Extend the passage on activist consumers and formal regulation, picking up after its final sentence.

== Document section ==
* * * * * * *

Recently, however, these public politics have been complemented with
private politics.1The rise of activism by consumers/citizens and the
phenomenon of corporate social responsibility (CSR) have thus changed
the way economics regard the control of externalities.2To the extent
that some conscious consumers (which we call activists) take into
account in their purchasing decisions the social behavior of the firm,
a profit maximizing firm may go beyond the regulatory requirements
by choosing more expensive production technologies that reduce its
externalities.3
As Baron (2003) puts it, the choice between public and private
politics is strategic. This is precisely the aim of our paper; to study
whether private and public politics are really substitutes or not, and
the overall result of this interaction over social welfare. We study this
interaction in the context of the build-up of a negative externality (e.g.,
pollution) as a by-product of the consumers’ purchasing decision. Our
results show that if private politics are controlled by activist consumers,
but public politics are in the hands of nonactivist voters, a free-riding
equilibrium can arise. The reason is that nonactivists benefit from a
loose regulation. This regulation (or lack of it) allows nonactivists to
buy cheap goods at the expense of a higher aggregate externality, and
hence they shift the burden of the reduction of the externality to the
conscious purchasing decisions of activists. As a result, a society with
consumers heterogeneous in their degree of activism might suffer from
a higher externality than a more homogeneous (even if less conscious
overall) society which would rely mainly on formal regulation. In other
words, more activism may imply, in some cases, that self-regulation
inefficiently crowds out formal regulation.

* * * * * * *

== Records for locating described items ==
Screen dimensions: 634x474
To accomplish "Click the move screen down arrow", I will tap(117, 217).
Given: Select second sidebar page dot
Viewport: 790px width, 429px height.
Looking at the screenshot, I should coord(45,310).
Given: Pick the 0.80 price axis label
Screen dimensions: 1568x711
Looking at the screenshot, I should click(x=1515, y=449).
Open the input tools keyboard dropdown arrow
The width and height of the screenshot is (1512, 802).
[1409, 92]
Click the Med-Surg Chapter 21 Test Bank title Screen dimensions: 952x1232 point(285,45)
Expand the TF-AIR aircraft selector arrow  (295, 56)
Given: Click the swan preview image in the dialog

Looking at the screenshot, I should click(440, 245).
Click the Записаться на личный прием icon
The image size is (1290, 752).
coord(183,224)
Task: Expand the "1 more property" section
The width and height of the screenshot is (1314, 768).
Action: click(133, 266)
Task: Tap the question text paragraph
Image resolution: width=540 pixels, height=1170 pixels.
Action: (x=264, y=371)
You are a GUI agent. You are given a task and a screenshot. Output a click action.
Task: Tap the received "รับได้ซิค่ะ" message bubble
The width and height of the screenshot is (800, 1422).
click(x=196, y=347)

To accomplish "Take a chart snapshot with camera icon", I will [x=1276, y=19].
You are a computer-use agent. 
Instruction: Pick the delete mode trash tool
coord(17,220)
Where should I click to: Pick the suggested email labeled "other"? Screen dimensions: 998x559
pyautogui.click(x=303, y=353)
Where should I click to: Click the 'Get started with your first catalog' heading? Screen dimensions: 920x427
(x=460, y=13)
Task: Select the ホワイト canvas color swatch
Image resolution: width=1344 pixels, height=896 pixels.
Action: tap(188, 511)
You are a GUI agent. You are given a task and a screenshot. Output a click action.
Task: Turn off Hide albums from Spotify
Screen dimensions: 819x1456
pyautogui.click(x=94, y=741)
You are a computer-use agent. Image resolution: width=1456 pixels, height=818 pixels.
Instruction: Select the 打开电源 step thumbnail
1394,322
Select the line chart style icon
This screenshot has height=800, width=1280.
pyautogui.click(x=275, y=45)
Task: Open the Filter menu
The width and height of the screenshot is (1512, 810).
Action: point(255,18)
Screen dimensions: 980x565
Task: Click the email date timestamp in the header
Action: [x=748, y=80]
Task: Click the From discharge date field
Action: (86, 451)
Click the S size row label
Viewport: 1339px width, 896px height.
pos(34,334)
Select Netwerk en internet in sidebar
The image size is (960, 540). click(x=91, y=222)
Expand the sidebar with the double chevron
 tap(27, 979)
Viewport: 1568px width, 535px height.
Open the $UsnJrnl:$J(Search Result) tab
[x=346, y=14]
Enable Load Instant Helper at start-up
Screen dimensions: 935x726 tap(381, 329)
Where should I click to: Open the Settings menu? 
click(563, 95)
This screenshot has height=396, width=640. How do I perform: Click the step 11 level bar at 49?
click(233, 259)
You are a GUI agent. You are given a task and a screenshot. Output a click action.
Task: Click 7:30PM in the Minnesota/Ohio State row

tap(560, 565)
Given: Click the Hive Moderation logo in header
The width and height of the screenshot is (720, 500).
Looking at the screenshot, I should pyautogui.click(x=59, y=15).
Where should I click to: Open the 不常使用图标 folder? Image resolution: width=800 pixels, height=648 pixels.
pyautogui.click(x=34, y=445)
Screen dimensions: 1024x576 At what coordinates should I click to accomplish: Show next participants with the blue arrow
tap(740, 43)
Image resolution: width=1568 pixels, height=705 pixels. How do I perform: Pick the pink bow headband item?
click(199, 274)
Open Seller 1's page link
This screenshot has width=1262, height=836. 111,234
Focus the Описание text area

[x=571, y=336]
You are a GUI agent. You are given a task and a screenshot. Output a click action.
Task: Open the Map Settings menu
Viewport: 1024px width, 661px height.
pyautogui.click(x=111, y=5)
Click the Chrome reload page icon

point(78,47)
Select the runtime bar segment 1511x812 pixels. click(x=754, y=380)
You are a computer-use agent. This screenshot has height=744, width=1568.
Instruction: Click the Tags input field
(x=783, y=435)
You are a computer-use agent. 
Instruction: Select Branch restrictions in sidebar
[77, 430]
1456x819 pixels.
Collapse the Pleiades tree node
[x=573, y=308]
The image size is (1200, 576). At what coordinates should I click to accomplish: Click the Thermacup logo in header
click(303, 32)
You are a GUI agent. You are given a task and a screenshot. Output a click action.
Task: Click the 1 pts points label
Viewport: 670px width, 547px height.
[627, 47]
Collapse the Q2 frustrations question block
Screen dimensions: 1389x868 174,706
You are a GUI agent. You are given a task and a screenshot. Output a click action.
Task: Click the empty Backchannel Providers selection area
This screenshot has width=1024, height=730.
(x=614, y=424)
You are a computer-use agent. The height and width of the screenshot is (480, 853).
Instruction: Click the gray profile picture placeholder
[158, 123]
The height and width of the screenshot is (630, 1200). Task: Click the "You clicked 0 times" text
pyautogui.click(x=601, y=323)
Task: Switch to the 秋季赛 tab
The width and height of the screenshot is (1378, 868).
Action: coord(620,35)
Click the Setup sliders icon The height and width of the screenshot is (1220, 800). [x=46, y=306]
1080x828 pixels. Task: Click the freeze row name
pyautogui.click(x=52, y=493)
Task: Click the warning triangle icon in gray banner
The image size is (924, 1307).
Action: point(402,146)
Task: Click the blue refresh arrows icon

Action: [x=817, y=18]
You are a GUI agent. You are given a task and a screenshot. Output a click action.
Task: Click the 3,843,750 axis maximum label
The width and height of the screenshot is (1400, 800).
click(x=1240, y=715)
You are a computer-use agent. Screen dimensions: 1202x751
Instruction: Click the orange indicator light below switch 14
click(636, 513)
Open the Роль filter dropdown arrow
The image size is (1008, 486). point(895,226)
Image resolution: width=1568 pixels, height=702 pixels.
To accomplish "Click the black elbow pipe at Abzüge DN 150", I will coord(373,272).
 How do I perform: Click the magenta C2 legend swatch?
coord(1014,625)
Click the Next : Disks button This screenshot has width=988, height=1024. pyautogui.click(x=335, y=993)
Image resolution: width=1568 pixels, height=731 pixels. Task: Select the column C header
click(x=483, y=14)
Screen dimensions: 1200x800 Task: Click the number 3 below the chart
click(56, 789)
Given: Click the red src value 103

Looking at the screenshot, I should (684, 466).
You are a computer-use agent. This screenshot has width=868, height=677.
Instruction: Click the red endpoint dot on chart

* * * * * * *

== Output of the task ==
At the heart of our analysis is the activism of consumers. By
activism, we denote the extent to which an agent internalizes the ex-
ternalities generated by his consumption when deciding which product
1. According to Baron (2003) “The term private means that the parties do not rely on
public order,i.e. lawmaking [...].The term politics refers to individual and collective action
[...]”
2. See, for instance, Carroll (1979) and McWilliams and Siegel (2001) on the corporate
social responsibility of the firm from a managerial perspective.
3. The notion of CSR is highly controversial in the literature. In this paper, we denote
as socially reponsible firms those that take actions consistent with the definition used by
the UK’s Department of Trade and Industry: “The voluntary actions that business can
take over and above compliance with minimum legal requirements, to address both its
own competitive interests and interests of the wider society.”